アイデンティティーがないとどうなる?(自己有能感と交えて考える)
他人の行動をアイデンティティーと自己有能感の観点から分析すると、ある程度納得のいく解を見出せることがある。
人間は基本的に他人から認められたいものだけど、自己有能感というのは人の行動にかなり影響を与えているように思える。
例えば、高校の部活ではチームを引っ張っていくような存在であったのに、大学の競技力が高い部活に入ったとたん、部活へのコミットを弱める人がいる。その人は「大学に入って別のこともやりたいからコミットを辞めた」のではなく、「部活において感じられる自己有能感が低下したため、コミットしたいと思えなくなった」のだと思っている。その結果、競技自体への熱量も失ってしまうこともある。
今日本で陸上が大好きなトップ選手が、もしジャマイカに産まれていたら陸上を好きになったかさえわからない。「練習への意識が高いから強くなった」は絶対だけど、「強いから自己有能感によって練習が楽しく感じる」面もあると思う。「働きアリの法則」は「誰かがやってくれるからいいや」ではなく、「一生懸命働く側が自己有能感を感じる一方で、感じられなかった側がコミットを弱めていく」という理由で生じるのではないか。
アイデンティティーを自分の中に持つということは、他人と比較しなくても自己有能感を感じられるようになることだと思う。逆に言えば、アイデンティティーを持たない人は、常に他人と比較して自分が優れていると感じていないと生きられない。
アイデンティティーを持たない人というのは、中学高校時代に勉強やスポーツで良い成績を収めていた人に多いように思う。勉強やスポーツで良い成績を収めている人は、アイデンティティーを持たなくても、それらで自己有能感を感じることができる。しかし受験に落ちてしまったり、大学に入って勉強で他人と比較する尺度を失ったり、スポーツで活躍できなくなったりした瞬間にそれらの自己有能感は崩れ去る。こうして、何かしらの方法で自己有能感を得ないと生きられない人が誕生する。
そのような人たちが自己有能感を感じる場として、ファッションと逸脱を例に挙げる。
高級なブランドを多く身につけることは手軽に自己有能感を感じるための方法である。本人に才能がなくても金を出せば「自分の方がブランド品を持っている」「自分の方が金を持っている」と自己有能感を感じられる。

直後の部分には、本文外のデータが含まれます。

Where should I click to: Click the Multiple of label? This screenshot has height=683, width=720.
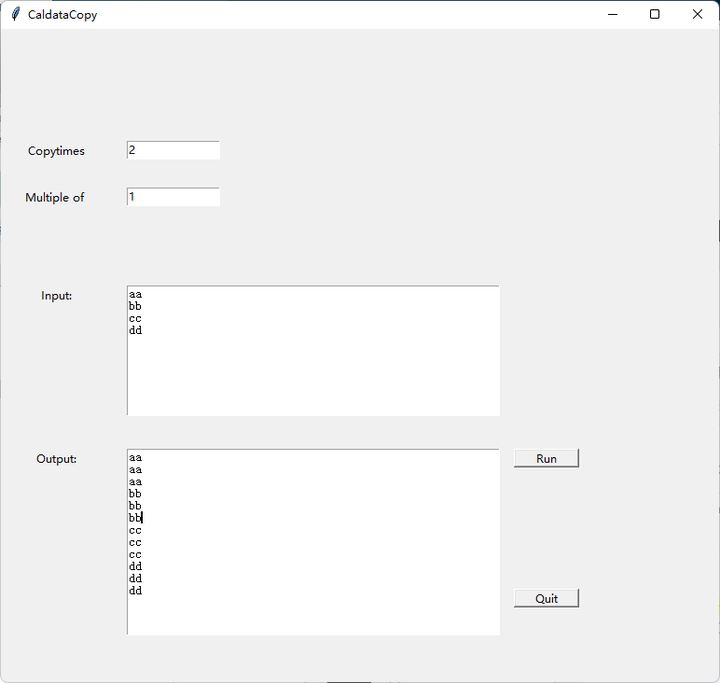55,198
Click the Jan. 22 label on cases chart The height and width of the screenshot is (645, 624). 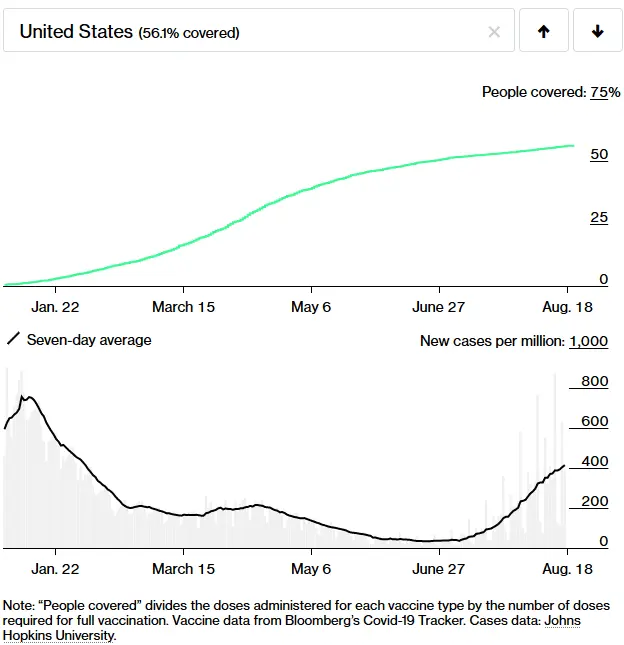tap(55, 569)
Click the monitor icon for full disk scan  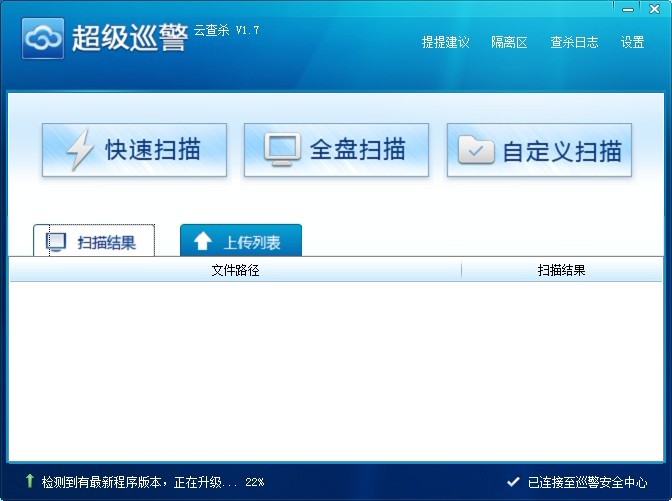(x=282, y=150)
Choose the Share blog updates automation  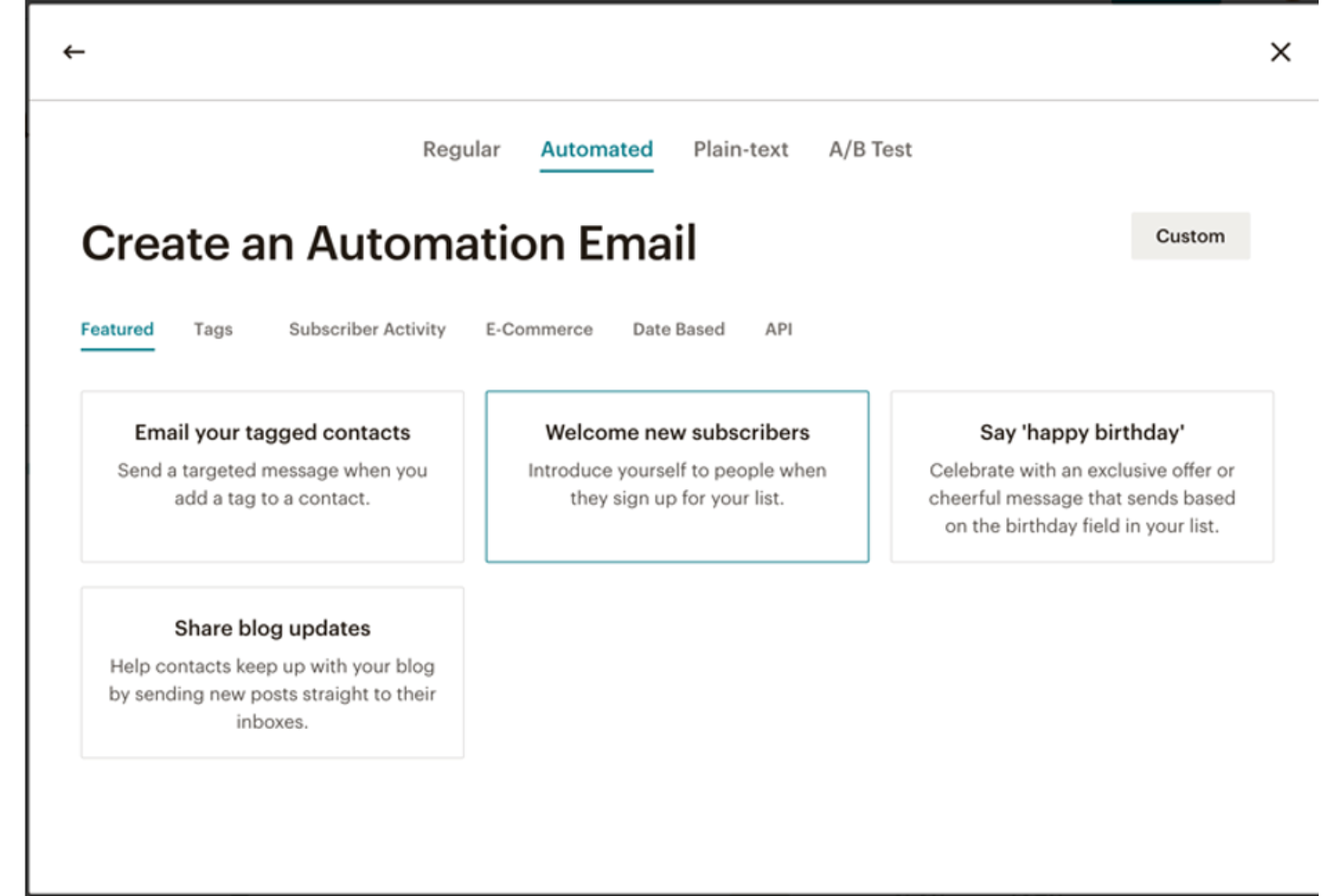click(x=272, y=672)

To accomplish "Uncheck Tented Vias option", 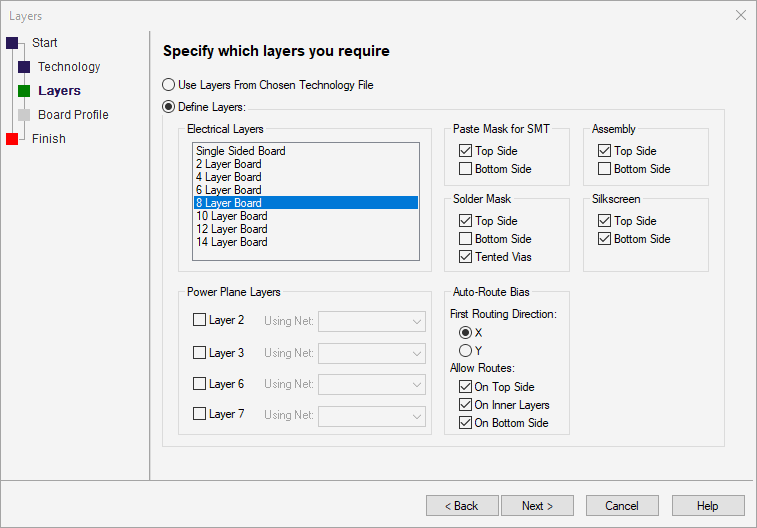I will (x=465, y=257).
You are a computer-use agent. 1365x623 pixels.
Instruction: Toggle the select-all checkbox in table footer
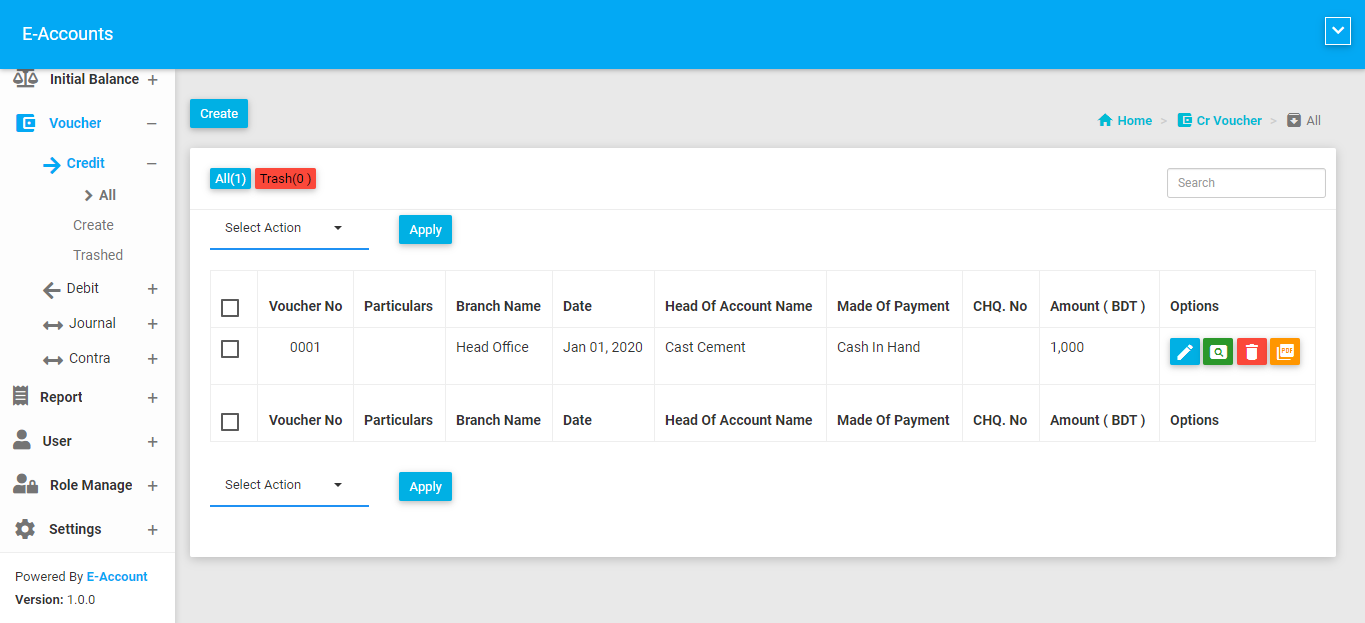click(230, 421)
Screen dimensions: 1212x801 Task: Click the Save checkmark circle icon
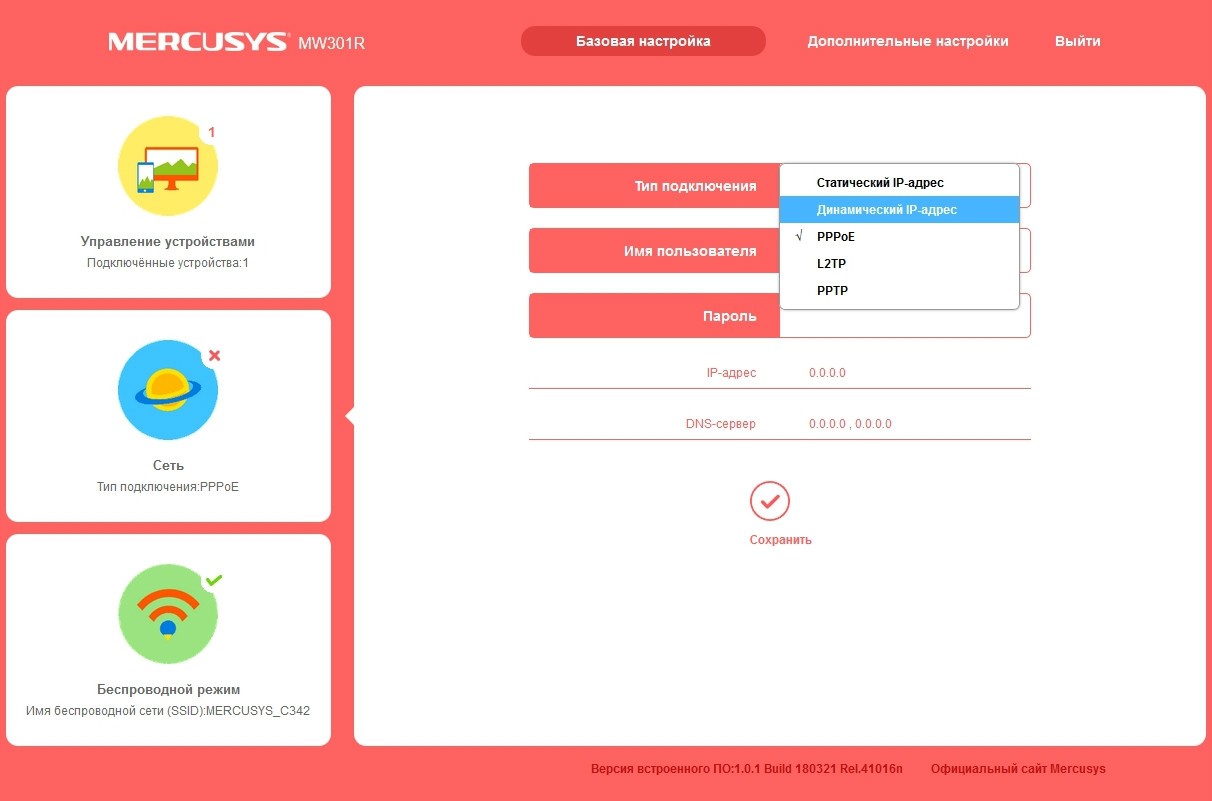click(769, 501)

また、ファッションが好きで他人は関係なく追求している人は別だが、おしゃれな服を着た上で、時に周りの人をダサいと評価する人は、ファッションで自己有能感を感じたいだけの人だと考えている。そのような人たちは勉強やスポーツを追求することを「意味がない」ことだと評価する。ファッションこそが大切なものだと思い込み、そして吹聴する傾向が高い。その考え方への批判に対しては、自己有能感自体を傷つけられることになるから、まったく受け入れない。
逸脱というのは、人と同じような道を進むことを嫌い、退学したり、就活をしなかったりすることだ。それ自体は全く悪いことではない。ただ彼らは、自分がそのような道を歩む理由として、「大学や仕事に何の意味があるんだ」「自分は他の人とは違う感性をもっている」とアピールすることが多い。
前者は「すっぱい葡萄」のキツネの考え方だ。自分が活躍できない、自己有能感を感じられないものに対して「意味がない」とレッテルを張る。それによって自分が優れていないことを認めないで済む、一種のルサンチマンだ。
後者の例として、「皆は社会に適応できてすごい、私はできない」と主張することがあげられる。自分を下げているように見せて、実際は「皆とは違う感性を持った自分」にある種の自己有能感を感じようとしているにすぎない。そのような人たちはTwitterで「人とは違う感性をもった自分」をよくアピールしている。
他人と比較して自己有能感を感じようとすることは難しいし辛い。だからといってわざわざ他人と違う存在であろうとしなくても、自分が自分であるだけで自己有能感を感じさせてくれるものがアイデンティティーだと思う。
アイデンティティーが確立される中学高校時代は、そこに所属していること自体がアイデンティティーになることと、「大学に進む」という敷かれたレールを進むだけで将来を考えない人が多いことから、アイデンティティーの大切さに気がつくことは難しい。しかし確実に卒業後の生き方に差が生まれてくる。
このアイデンティティーと自己有能感で他人の行動を分析すると大体は納得できるし(その人のアイデンティティーは何か考えてみるのは楽しい)、自分の行動にも適応している。それによって自分の考え方が働かないアリの思考になっていないか、ルサンチマンではないかを考え、正すことができる。無意識のうちに自分の行動が他人を意識したものになっていないかを確認する。